Indetenible: ésa fue la palabra que utilizó la Federación Internacional de Diabetes (IDF, por sus siglas en inglés) para anunciar que el número de personas con diabetes en el planeta se calcula en 366 millones de individuos.

La estadística refleja que se ha sobrepasado la cifra de 300 millones muchos años antes de lo previsto y con las consabidas consecuencias: más de 4 millones de muertes anuales atribuidas a complicaciones de la diabetes y un creciente gasto sanitario por parte de los sistemas de salud de todas las naciones.

En septiembre pasado, la Organización de las Naciones Unidas (ONU) reunió a los líderes de las organizaciones dedicadas a atender y prevenir enfermedades no contagiosas como la diabetes, diversos tipos de cáncer y enfermedades cardiovasculares.

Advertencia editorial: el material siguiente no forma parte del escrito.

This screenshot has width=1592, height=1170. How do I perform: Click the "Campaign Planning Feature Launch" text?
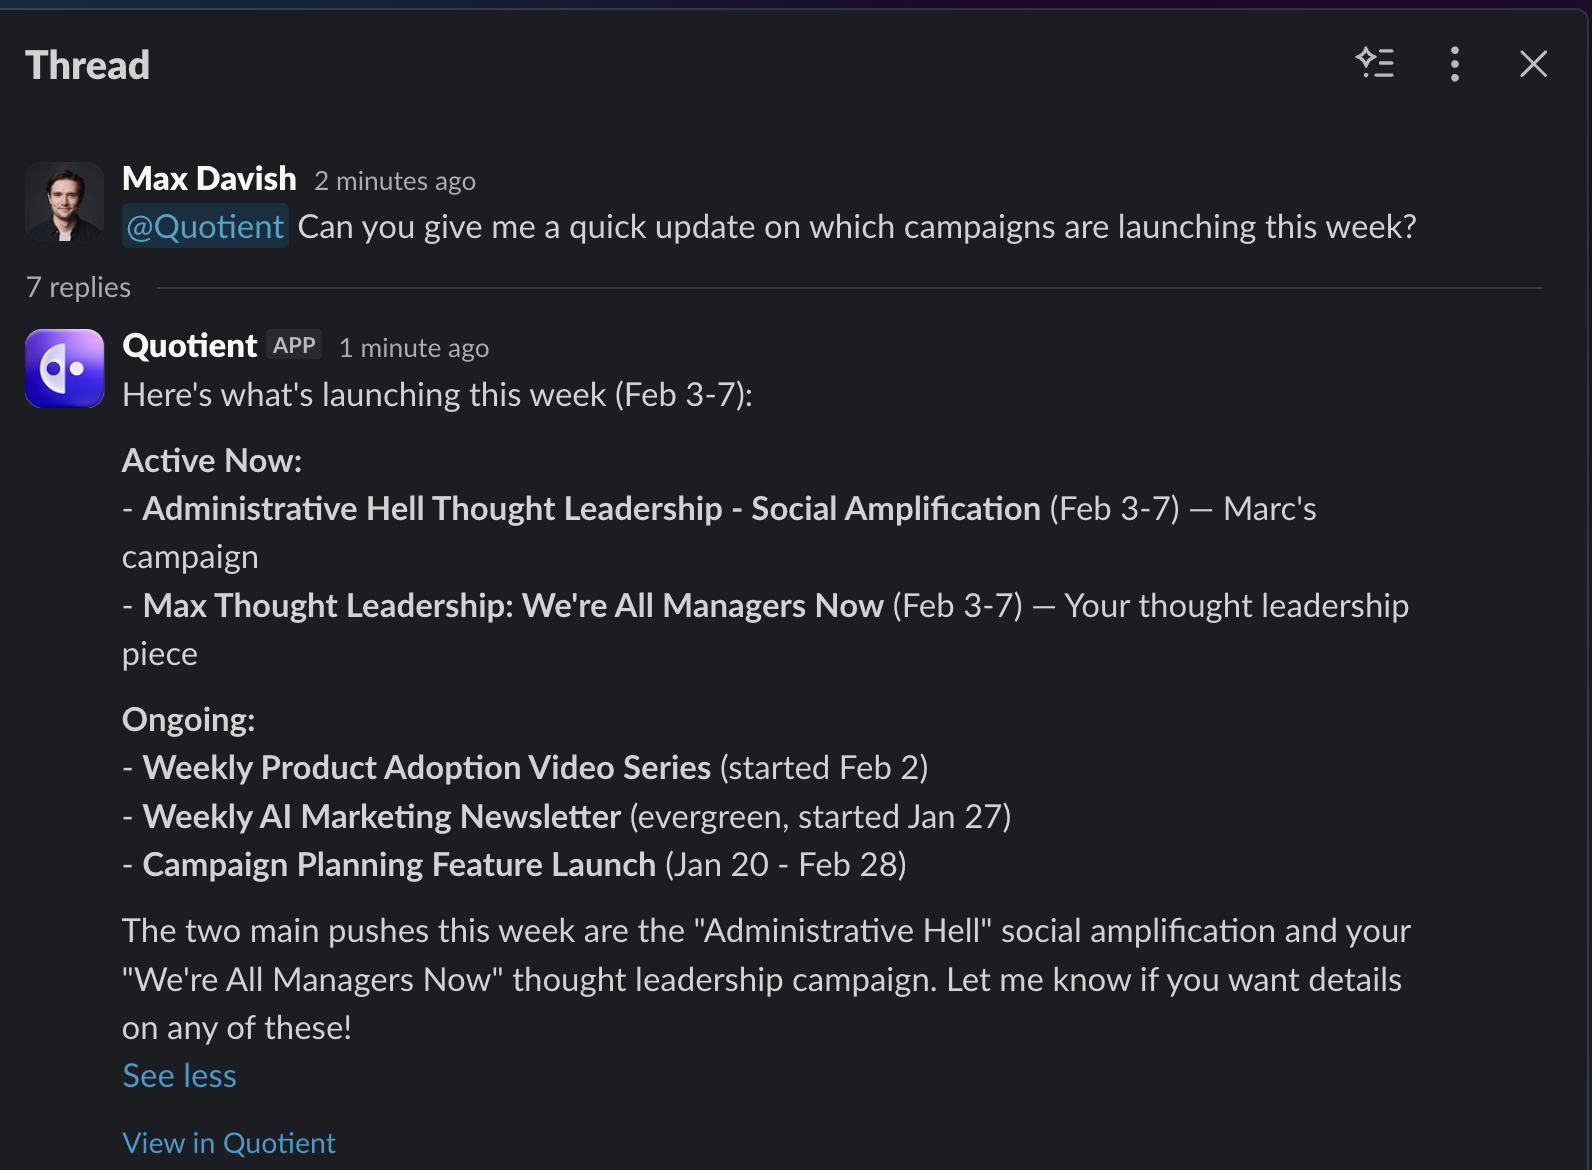pos(399,865)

La frase más concluyente fue que ya no se puede ignorar algo tan evidente como los estragos que causan estos padecimientos. No hay contagio, no hay virus a los cuales se pueda atribuir la causa. Se trata de resultados de un estilo de vida repleto de alimentación desbalanceada, falta de ejercicio y una paralela epidemia de obesidad, causante, en muchos casos, de estas enfermedades crónicas.

Son 366 millones de personas con diabetes y el número sigue en aumento. La cura aún no está disponible pero cada vez es más posible detener el incremento en el número de casos de diabetes tipo 2, la más común, ya que está directamente relacionada con los hábitos de vida.